Io non gioisco per il disfacimento del PD, ma non vedo occasioni perse. Non c'è un'identità precisa nella sinistra, anzi, non c'è quasi nulla. Forse per le guide è un pò differente, basterebbe un pò di lungimiranza e coraggio. Ma non me ne dolgo, le battaglie contro i mulini a vento non fanno per me.
RispondiEliminaP.S.: ma tutti questi francesi dove li trovi che io già faccio fatica a recuperare gli italiani?
Io vengo dai racconti di ciò che è stato il PCI in positivo, del suo radicarsi sul territorio e della sua capacità di aggregazione, di essere un grande (anche solo numericamente) contenitore politico. Mentre sappiamo cosa è (o non è) il PD adesso. Essendo ormai quasi cronicamente nostalgico, lo stesso vale per le guide, le tanto vituperate guide che un enorme lavoro di informazione e formazione fecero per un certo periodo. Guide che potrebbero avere ancora la forza (perlomeno numerica, perlomeno di visibilità) per essere un traino verso una certa idea di vino. In un mondo per me ideale, i vari blog e netmagazine etc svolgerebbero il loro sporco lavoro quotidiano di segnalazione, di isterico buttarsi su tutto; mentre le guide riordinerebbero le cose, seguirebbero il territorio scremando verso la vera eccellenza, fornirebbero una catalogazione con una maggiore autorità editoriale. Ma, come dici tu, mancano lungimiranza e coraggio, manca l'autorità derivante dai riscontri nel bicchiere, a volte galleggiano nei compromessi politico-economici che portano a premiare certe aziende. Così aspettiamo ogni anno di sapere quanti centinaia di coppette hanno vinto Piemonte o Toscana, contiamo le briciole delle zone cosiddette minori e abbiamo un brivido se viene segnalato qualcuno che, a tuo modesto parere, sono almeno 10 anni che produce eccellenze e, finito il brivido, ci ributtiamo bulimicamente nel web.
RispondiEliminaps: i francesi li ho recuperati in francia questa estate. Pure alcuni miei amici mi dicono "Ma è già un tale casino stare dietro agli italiani...". Certe cose le conoscevo già (La Soula, ad esempio), certe altre sono segnalazioni di enotecari.
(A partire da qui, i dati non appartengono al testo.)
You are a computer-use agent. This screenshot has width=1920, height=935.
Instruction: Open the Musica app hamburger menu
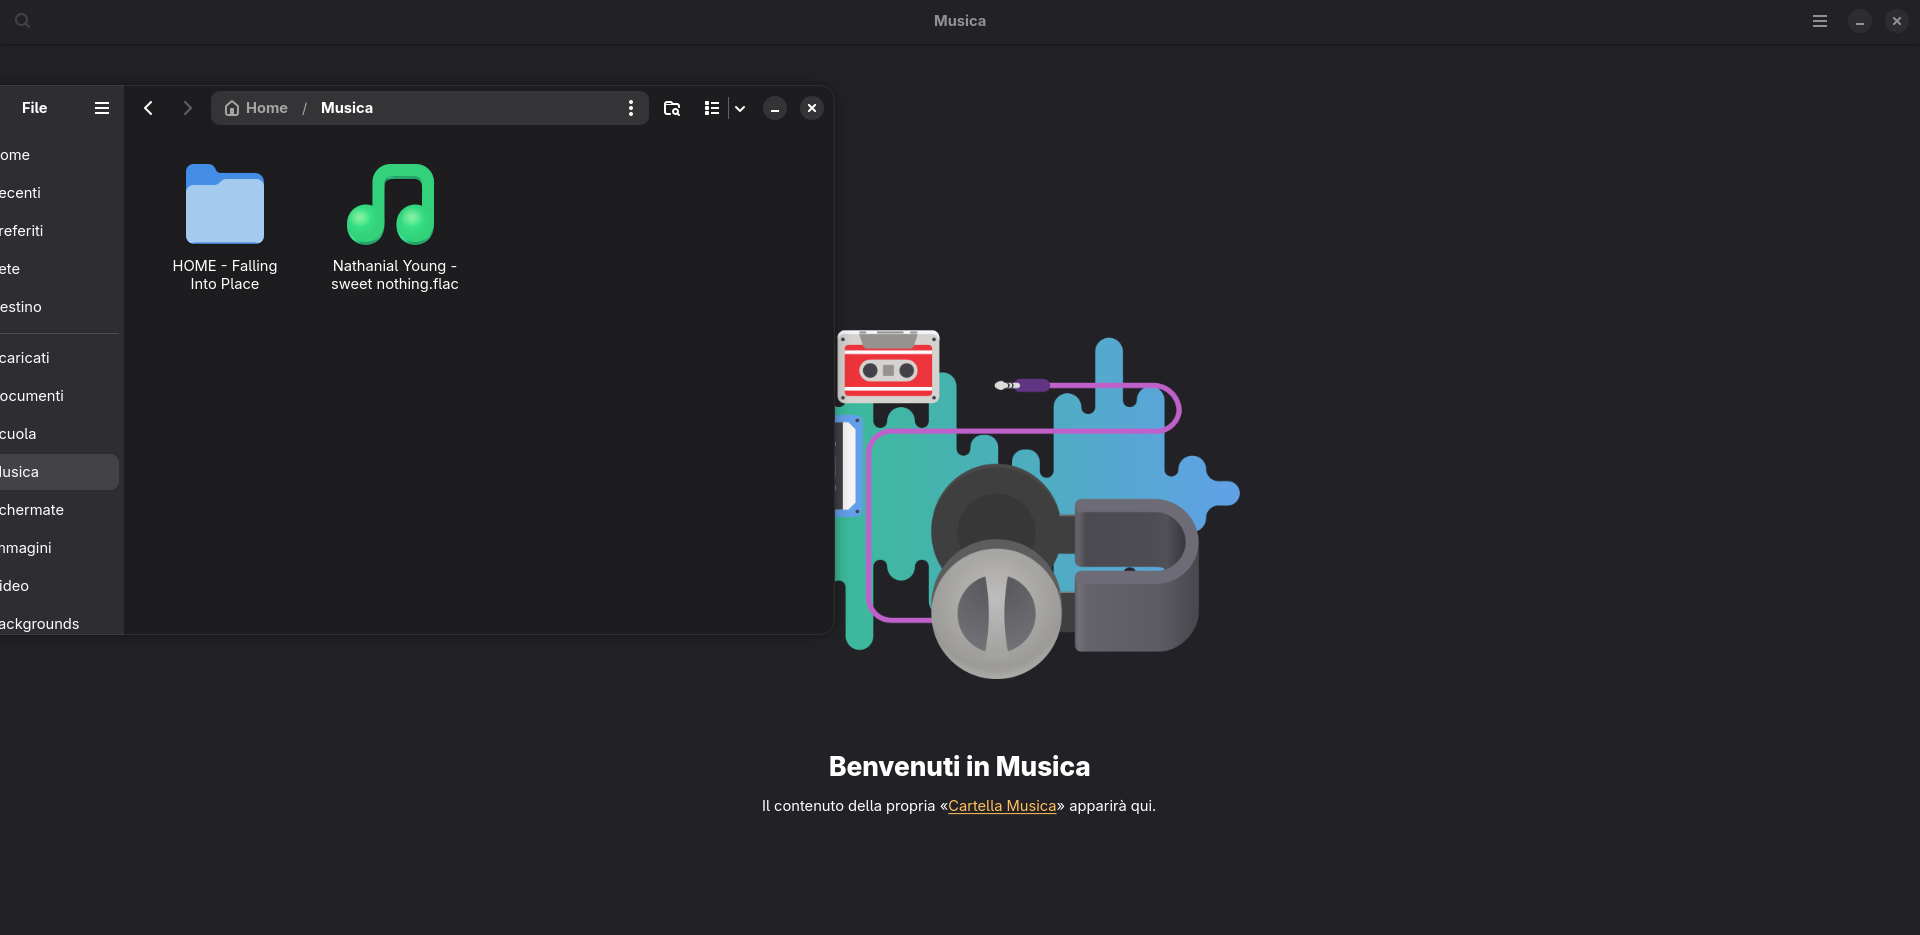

Ogni tanto qualche acquisto lo faccio su internet che è piena di enoteche francesi che spediscono in Italia a prezzi equi. Quindi ricaricati la tua prepagata e buttati (fra l'altro, spesso sono bottiglie che vanno dai 10 ai 20 euro).
mi associo per l'invidia per le bottiglie francesi,specie per quelle non puzzolenti :),certo che organizzare una bella degustazione con qualche nobile romagnolo tipo il grande Succi di castel bolognese non sarebbe male..io mi aggrgherei in punta di 44 di piedi con qualche bottiglia...ciao Gian Paolo
RispondiEliminaPer organizzare una degustazione ho controllato la mia fitta agenda e, tra un impegno e l'altro, posso dare disponibilità solo in qualsiasi momento e in qualsiasi luogo. Coi vini del buon Succi oramai ci puccio anche il cornetto a colazione e ci faccio i pediluvi e mi piace metterlo in mezzo a quasi qualsiasi degustazione e poi inveire contro chi non lo capisce. Adesso sta vendemmiando ma un buco per vederci lo trova. Però, per punizione, ci berremo solo bottiglie puzzone.